Performing some adpative sampling based on the fact that some initial MRI was taken earlier, this is what the first paper proposes. The second paper however is non adaptive but encodes noiselets in order to maximize incoherence.
The application of Compressed Sensing for Longitudinal MRI by Lior Weizman, Yonina C. Eldar, Dafna Ben Bashat
Purpose: The mutual similarity of the follow-up scans in longitudinal studies is exploited on top of the well known sparse transform domains for rapid MRI by reducing the number of k-space measurements.Theory and Methods: A framework for adaptive Compressed Sensing (CS) MRI that exploits the redundancy of the acquired data in longitudinal studies is proposed. The baseline MR scan is utilized both in the sampling stage, with adaptive CS, and in the reconstruction stage, with weighted CS. In adaptive CS, k-space sampling locations are optimized such that the acquired data is focused on the change between the follow-up MRI and the former one. Weighted CS uses the locations of the nonzero coefficients in the sparse domains as a prior in the recovery process.Results: Experiments demonstrate that our longitudinal adaptive CS MRI (LACS-MRI) scheme provides reconstruction quality which outperforms traditional CS MRI for rapid MRI. Examples are shown on patients with brain tumors and demonstrate improved spatial resolution and accelerated acquisition for 2D and 3D brain imaging.Conclusions: Our method provides high quality MRI reconstruction, at 10-fold k-space undersampling. The proposed approach can play a major part and significantly reduce scanning time in many applications that consist of disease follow-up and monitoring of changes.

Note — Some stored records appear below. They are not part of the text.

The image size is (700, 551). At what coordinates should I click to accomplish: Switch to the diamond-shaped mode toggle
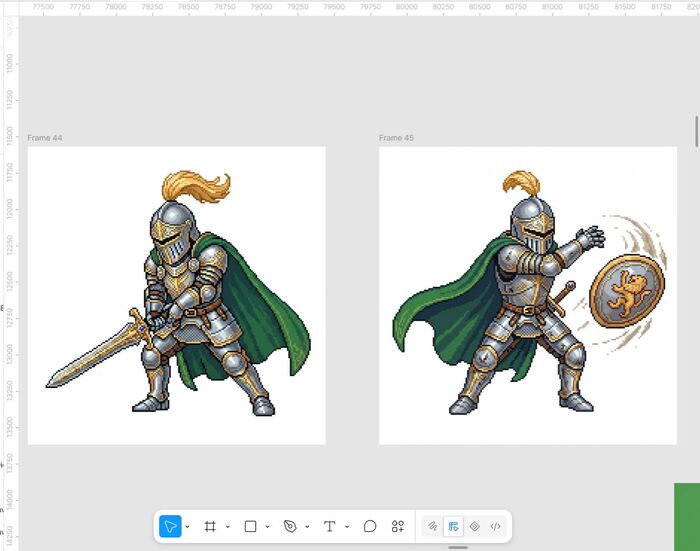click(475, 526)
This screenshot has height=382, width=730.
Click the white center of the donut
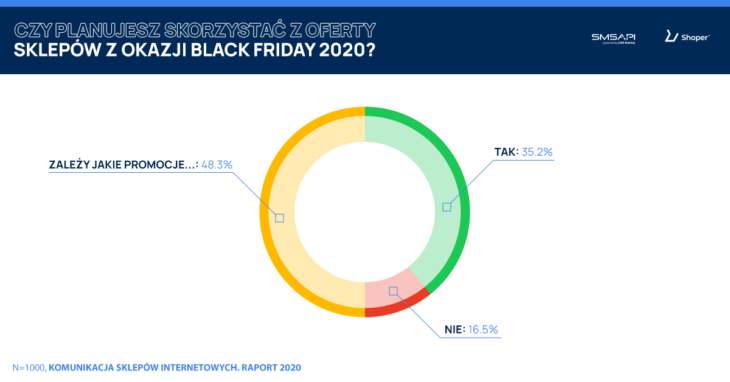pyautogui.click(x=365, y=212)
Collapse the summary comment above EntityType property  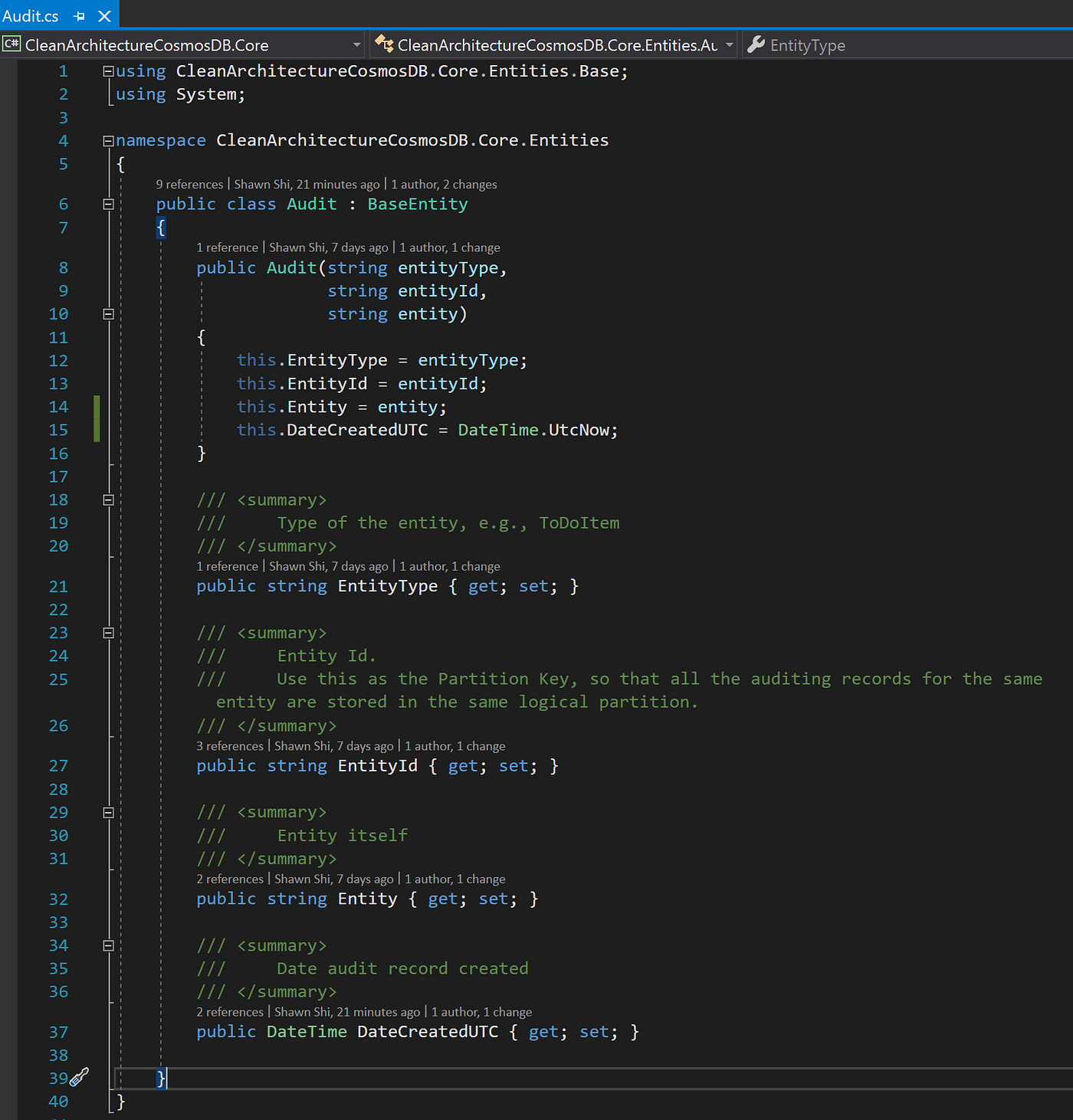(x=108, y=499)
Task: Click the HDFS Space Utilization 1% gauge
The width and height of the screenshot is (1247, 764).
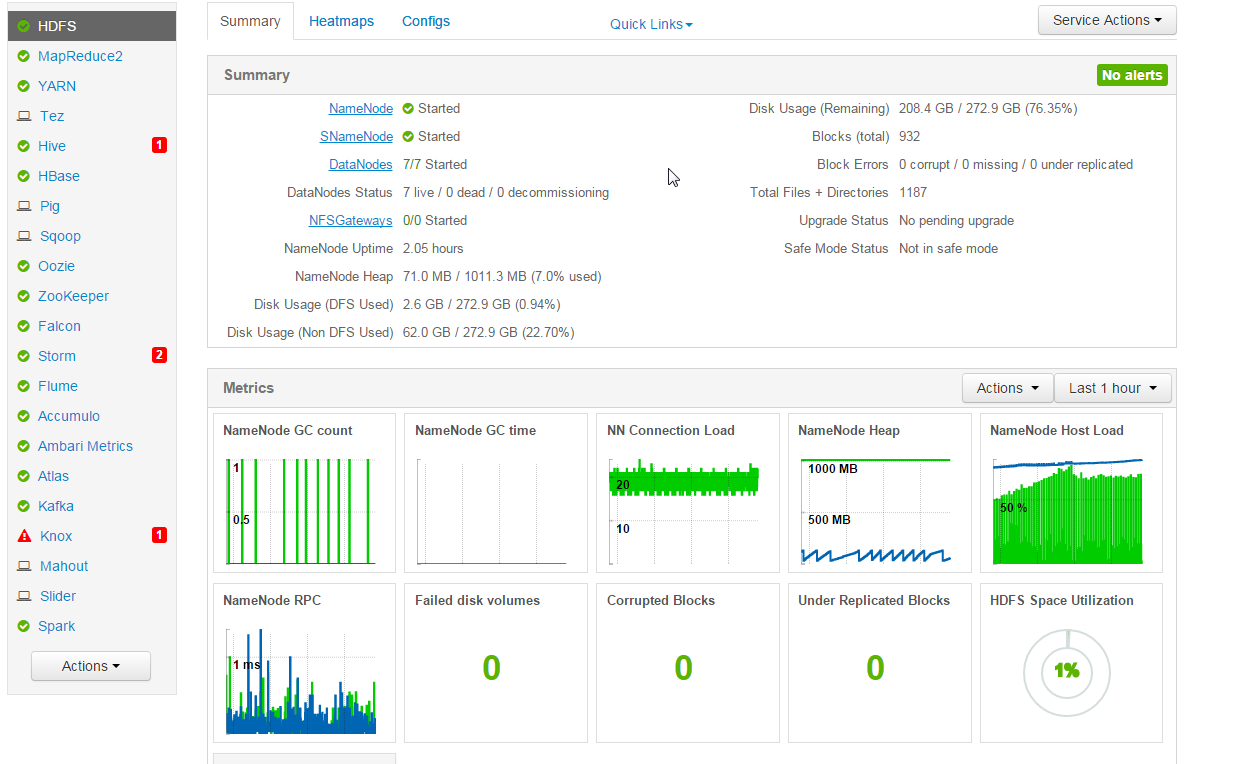Action: [x=1067, y=671]
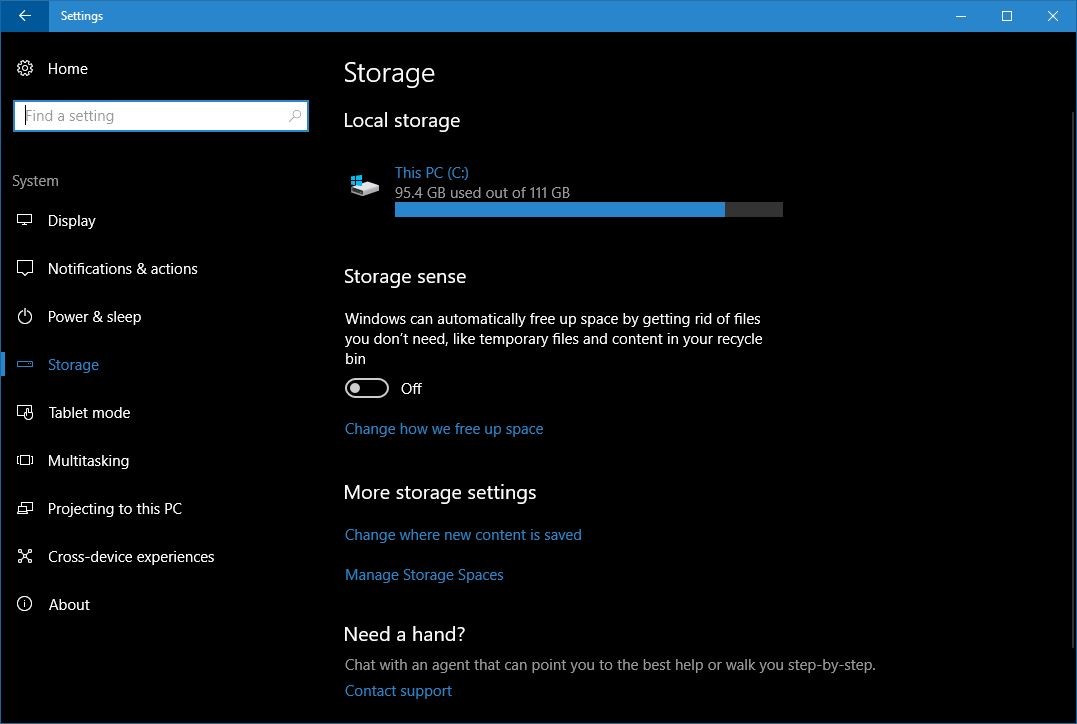Open Multitasking settings icon
1077x724 pixels.
pos(24,460)
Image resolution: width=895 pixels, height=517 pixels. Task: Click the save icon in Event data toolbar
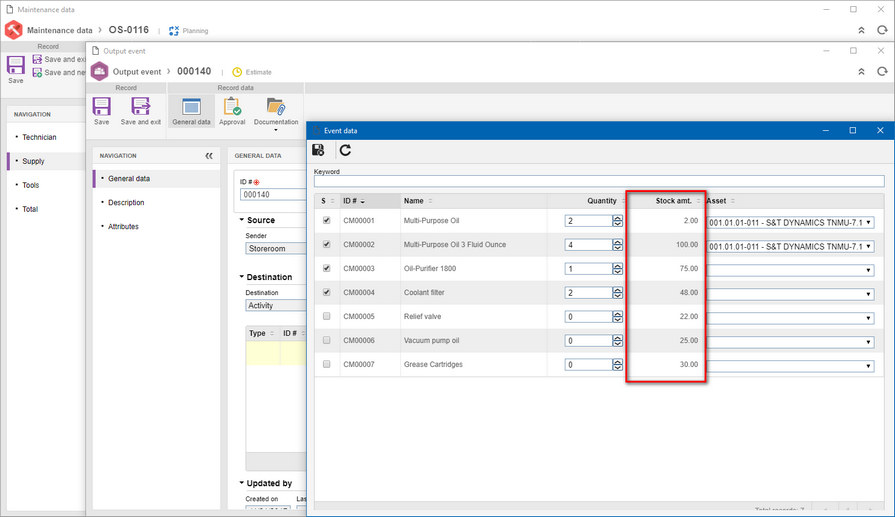318,150
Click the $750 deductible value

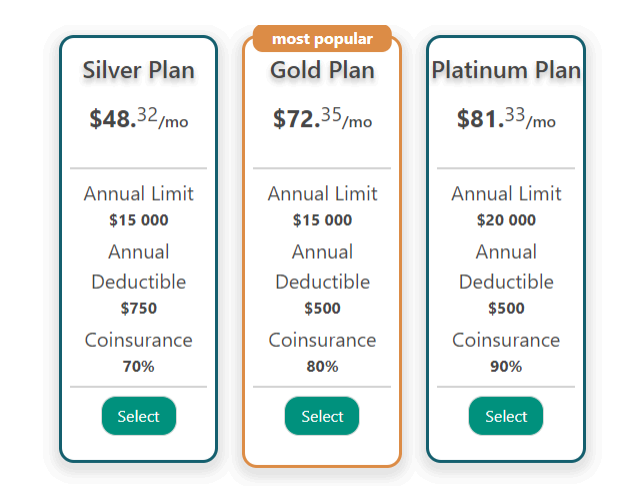click(138, 308)
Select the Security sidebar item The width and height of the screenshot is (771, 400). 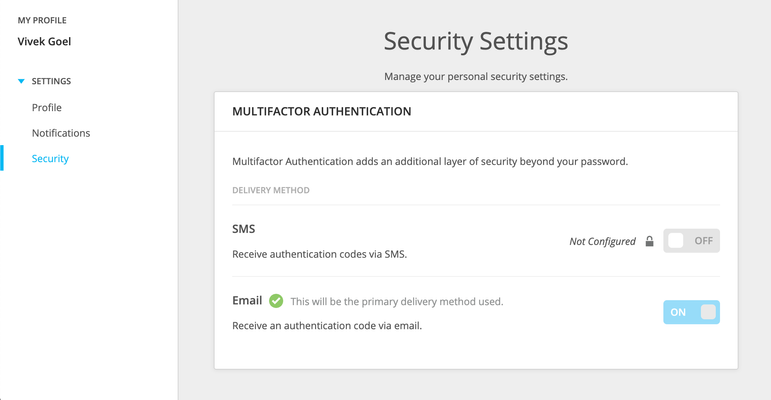(x=50, y=158)
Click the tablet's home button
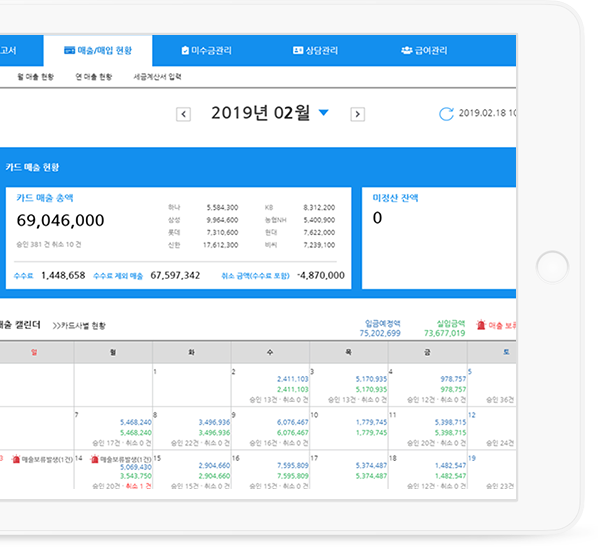Viewport: 598px width, 558px height. 552,267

Multichannel Compressive Sensing MRI Using Noiselet Encoding by Kamlesh Pawar, Gary F. Egan, Jingxin Zhang
The incoherence between measurement and sparsifying transform matrices and the restricted isometry property (RIP) of measurement matrix are two of the key factors in determining the performance of compressive sensing (CS). In CS-MRI, the randomly under-sampled Fourier matrix is used as the measurement matrix and the wavelet transform is usually used as sparsifying transform matrix. However, the incoherence between the randomly under-sampled Fourier matrix and the wavelet matrix is not optimal, which can deteriorate the performance of CS-MRI. Using the mathematical result that noiselets are maximally incoherent with wavelets, this paper introduces the noiselet unitary bases as the measurement matrix to improve the incoherence and RIP in CS-MRI, and presents a method to design the pulse sequence for the noiselet encoding. This novel encoding scheme is combined with the multichannel compressive sensing (MCS) framework to take the advantage of multichannel data acquisition used in MRI scanners. An empirical RIP analysis is presented to compare the multichannel noiselet and multichannel Fourier measurement matrices in MCS. Simulations are presented in the MCS framework to compare the performance of noiselet encoding reconstructions and Fourier encoding reconstructions at different acceleration factors. The comparisons indicate that multichannel noiselet measurement matrix has better RIP than that of its Fourier counterpart, and that noiselet encoded MCS-MRI outperforms Fourier encoded MCS-MRI in preserving image resolution and can achieve higher acceleration factors. To demonstrate the feasibility of the proposed noiselet encoding scheme, two pulse sequences with tailored spatially selective RF excitation pulses was designed and implemented on a 3T scanner to acquire the data in the noiselet domain from a phantom and a human brain.